## Task
Beginning at the line containing "This screenshot has width=764, height=430." in the material below and ending at the line containing "Click the 运行", return each line exactly and add nothing.

## Dataset entries
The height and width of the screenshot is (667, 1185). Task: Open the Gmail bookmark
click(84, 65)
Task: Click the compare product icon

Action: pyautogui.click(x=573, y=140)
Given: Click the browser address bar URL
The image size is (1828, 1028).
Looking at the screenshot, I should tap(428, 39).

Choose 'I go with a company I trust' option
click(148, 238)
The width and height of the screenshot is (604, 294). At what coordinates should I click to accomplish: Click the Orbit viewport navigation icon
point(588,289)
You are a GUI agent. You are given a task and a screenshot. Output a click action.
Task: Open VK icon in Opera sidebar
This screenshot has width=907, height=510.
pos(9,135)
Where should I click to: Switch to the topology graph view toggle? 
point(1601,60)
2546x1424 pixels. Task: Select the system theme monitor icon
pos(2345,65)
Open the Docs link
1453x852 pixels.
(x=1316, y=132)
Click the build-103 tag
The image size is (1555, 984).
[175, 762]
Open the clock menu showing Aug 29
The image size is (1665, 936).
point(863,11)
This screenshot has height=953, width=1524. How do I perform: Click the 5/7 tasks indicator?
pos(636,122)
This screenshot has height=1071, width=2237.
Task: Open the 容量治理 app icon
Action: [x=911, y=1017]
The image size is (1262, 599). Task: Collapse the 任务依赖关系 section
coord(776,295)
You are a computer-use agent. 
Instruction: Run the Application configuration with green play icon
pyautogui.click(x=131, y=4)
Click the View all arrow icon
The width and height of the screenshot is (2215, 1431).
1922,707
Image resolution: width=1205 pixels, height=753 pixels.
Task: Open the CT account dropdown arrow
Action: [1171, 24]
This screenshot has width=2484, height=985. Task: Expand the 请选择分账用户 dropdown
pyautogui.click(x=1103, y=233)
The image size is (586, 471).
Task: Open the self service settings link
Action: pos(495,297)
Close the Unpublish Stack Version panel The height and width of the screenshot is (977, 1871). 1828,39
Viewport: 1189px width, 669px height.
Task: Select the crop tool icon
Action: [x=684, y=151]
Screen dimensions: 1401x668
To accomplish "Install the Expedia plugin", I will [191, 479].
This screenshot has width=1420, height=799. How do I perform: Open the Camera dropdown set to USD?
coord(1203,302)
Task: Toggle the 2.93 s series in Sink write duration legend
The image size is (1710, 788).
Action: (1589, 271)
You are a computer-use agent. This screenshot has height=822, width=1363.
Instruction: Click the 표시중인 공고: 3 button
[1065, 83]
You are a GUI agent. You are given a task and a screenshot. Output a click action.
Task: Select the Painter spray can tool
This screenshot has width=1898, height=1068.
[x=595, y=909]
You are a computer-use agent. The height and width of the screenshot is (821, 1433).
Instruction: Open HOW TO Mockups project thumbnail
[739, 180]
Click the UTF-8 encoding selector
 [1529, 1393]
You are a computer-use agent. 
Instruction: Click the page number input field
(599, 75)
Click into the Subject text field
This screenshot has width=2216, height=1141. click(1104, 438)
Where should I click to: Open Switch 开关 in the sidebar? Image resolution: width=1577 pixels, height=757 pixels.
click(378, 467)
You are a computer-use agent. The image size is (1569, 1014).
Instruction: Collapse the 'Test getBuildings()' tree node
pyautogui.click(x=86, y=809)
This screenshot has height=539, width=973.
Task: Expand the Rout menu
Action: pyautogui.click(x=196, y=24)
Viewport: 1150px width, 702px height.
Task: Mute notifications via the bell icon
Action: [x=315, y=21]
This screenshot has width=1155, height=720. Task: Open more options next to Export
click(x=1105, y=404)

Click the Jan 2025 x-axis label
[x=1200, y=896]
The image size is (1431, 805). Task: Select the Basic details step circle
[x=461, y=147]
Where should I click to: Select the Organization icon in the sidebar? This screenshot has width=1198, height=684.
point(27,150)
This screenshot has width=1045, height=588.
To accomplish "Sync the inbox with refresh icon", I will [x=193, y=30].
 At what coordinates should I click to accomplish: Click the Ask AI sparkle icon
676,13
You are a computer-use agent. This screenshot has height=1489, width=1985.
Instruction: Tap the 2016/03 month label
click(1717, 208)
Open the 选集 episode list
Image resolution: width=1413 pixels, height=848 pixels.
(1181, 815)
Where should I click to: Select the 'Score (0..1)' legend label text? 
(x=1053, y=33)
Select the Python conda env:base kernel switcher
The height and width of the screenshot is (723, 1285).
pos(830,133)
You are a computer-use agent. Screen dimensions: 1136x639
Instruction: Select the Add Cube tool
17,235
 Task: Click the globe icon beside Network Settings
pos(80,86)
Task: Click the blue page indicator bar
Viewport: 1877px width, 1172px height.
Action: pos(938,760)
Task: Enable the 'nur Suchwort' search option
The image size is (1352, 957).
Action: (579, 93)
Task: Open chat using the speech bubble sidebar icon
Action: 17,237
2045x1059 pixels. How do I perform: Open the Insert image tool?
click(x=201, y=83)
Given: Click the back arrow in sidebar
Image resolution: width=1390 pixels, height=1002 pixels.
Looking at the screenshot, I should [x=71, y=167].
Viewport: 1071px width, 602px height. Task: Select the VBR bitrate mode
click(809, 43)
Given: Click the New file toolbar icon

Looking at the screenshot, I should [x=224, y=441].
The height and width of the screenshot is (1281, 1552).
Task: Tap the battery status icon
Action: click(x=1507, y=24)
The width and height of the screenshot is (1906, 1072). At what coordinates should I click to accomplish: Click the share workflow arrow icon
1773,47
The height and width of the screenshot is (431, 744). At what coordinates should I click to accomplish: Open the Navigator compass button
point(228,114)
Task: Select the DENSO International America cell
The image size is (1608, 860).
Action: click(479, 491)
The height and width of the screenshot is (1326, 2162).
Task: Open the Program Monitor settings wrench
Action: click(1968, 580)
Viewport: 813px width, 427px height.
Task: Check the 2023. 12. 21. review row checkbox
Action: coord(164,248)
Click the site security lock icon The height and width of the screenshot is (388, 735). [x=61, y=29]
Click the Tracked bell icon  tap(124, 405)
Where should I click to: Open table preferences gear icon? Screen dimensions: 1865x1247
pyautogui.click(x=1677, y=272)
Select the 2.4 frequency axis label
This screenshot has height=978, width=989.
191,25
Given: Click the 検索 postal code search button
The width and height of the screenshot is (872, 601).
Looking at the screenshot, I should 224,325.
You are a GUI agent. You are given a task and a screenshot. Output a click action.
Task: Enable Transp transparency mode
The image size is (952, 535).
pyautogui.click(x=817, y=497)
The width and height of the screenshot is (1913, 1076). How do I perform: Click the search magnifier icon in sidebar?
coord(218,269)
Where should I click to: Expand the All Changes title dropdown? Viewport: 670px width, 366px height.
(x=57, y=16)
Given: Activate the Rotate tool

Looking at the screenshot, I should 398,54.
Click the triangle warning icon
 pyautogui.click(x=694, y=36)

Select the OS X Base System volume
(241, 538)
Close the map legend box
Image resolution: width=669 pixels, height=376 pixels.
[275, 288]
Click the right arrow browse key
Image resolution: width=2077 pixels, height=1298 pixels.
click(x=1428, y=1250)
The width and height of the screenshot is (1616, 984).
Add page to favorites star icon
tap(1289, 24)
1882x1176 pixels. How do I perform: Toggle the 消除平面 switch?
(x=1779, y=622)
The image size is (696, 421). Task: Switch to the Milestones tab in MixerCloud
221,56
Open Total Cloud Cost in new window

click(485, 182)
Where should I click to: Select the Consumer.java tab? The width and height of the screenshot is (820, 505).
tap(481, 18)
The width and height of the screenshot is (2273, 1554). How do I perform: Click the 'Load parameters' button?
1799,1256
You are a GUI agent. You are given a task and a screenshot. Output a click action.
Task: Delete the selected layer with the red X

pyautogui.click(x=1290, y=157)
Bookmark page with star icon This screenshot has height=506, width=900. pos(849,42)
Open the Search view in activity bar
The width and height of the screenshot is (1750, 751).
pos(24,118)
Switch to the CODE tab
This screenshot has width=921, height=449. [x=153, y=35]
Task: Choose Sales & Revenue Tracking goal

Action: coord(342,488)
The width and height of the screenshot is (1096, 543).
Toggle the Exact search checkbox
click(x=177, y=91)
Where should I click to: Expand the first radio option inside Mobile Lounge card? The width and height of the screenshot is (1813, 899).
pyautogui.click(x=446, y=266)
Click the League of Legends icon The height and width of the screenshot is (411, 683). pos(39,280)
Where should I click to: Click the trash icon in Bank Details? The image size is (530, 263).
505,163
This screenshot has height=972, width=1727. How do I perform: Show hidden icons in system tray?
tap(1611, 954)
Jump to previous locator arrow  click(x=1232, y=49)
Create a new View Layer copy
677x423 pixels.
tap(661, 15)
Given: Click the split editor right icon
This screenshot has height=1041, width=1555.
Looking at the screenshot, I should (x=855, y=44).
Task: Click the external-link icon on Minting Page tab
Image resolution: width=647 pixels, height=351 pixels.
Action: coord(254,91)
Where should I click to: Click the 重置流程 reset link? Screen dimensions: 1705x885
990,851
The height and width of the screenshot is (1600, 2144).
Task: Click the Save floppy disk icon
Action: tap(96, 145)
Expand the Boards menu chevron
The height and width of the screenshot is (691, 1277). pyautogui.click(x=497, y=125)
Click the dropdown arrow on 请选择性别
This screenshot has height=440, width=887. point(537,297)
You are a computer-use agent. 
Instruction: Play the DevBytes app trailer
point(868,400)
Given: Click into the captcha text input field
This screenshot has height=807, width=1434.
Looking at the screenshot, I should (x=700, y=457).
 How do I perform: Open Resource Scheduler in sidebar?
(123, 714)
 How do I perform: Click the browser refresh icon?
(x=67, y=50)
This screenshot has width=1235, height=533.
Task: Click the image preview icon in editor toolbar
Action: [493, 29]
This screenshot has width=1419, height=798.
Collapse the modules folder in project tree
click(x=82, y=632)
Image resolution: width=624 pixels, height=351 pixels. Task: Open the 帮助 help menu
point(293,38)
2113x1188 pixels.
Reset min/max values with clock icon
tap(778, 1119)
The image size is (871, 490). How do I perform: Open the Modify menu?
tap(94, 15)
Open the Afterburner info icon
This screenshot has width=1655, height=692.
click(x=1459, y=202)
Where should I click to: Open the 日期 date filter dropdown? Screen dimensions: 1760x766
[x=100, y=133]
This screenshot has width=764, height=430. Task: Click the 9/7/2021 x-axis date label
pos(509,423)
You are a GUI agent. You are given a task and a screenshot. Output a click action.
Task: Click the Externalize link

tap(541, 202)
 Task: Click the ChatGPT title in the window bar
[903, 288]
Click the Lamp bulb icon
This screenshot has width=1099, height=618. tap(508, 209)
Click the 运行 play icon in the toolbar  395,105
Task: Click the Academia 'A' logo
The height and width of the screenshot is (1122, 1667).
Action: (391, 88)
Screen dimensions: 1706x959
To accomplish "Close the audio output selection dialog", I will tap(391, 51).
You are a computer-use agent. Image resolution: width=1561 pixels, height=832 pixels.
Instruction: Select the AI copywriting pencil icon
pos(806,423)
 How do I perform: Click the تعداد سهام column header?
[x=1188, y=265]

## Output for this exercise
This screenshot has width=764, height=430. Task: Click the 9/7/2021 x-axis date label
pos(509,423)
You are a GUI agent. You are given a task and a screenshot. Output a click action.
Task: Click the Externalize link

tap(541, 202)
 Task: Click the ChatGPT title in the window bar
[903, 288]
Click the Lamp bulb icon
This screenshot has width=1099, height=618. tap(508, 209)
Click the 运行 play icon in the toolbar  395,105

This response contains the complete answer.